De telles affirmations s'appuient sur de nombreuses publications sous la bannière de l'Anthropocène, au sens de rupture du système-Terre. C’est le dépassement irrépressible et irréversible de certains seuils géo-bio-physiques globaux. Ces ruptures sont imparables, le système-Terre se comportant comme un automate qu'aucune force humaine ne peut contrôler. La croyance dans le libéral-productivisme renforce ce pronostic. La prégnance de cette croyance est si invasive qu'aucune alternative ne parviendra à remplacer, sauf après l'événement exceptionnel que sera l'effondrement systémique mondial lié au triple crunch énergétique, climatique, alimentaire. La décroissance est notre destin.

La seconde étape sera plus pénible : abaissement brusque de la population mondiale (épidémies, famines, guerres), déplétion des ressources énergétiques et alimentaires, perte des infrastructures dont l’apport électrique, et faillite des gouvernements. Ce sera une période de survie : le principal des ressources proviendra de résidus recyclables de la civilisation thermo-industrielle en ruine.

Si l'espèce humaine n'a pas disparu, on peut espérer que s'ensuive une troisième étape : renaissance au cours de laquelle les groupes humains les plus résilients, désormais privés des reliques matérielles du passé, retrouvent les techniques initiales propres à la sustentation et de nouvelles formes de gouvernance pour garantir une longue stabilité structurelle, indispensable à la civilisation.
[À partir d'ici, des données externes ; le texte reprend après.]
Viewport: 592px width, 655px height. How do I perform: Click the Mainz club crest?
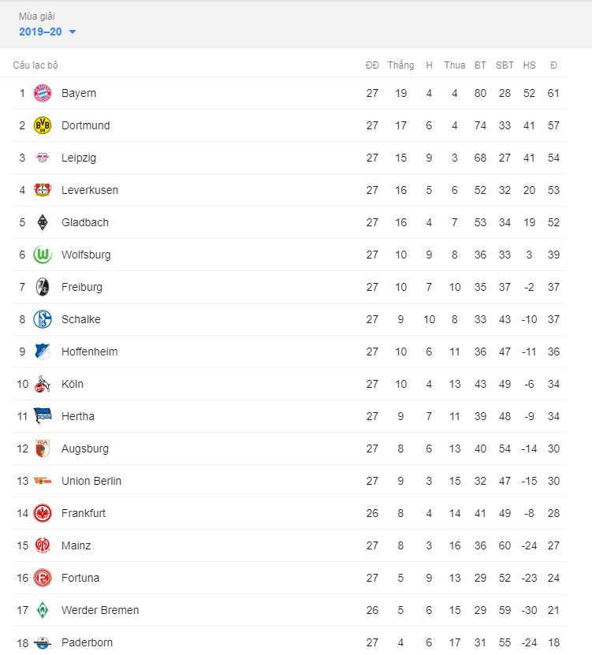(x=43, y=545)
Ce qui nous attend est terrible. Canicules mortelles, déclin des rendements agricoles, chaos social, épidémies, famines, guerres... Qui concerneront tout le monde, pas seulement le sud et les pauvres. Peur et impuissance se conjugueront avec la perte du futur attendu, la mort de proches, le vide de sens.

Devant tant d'horreurs jusqu'à douter ou nier que ces futurs puissent se produire, nous pourrions baisser les bras et nous désengager de toute action pour se recroqueviller sur notre quotidienneté. Provoquer l'anxiété n'est pas mobilisateur. Nous croyons le contraire. Une chose est d'établir un rapport objectif sur l'état du monde et son évolution vers le pire, une autre est de nier que le débat sur cet état du monde est traversé d'affects, surtout lorsqu'il englobe toutes les dimensions de notre vie. Il nous faut donc créer une vision de résilience locale.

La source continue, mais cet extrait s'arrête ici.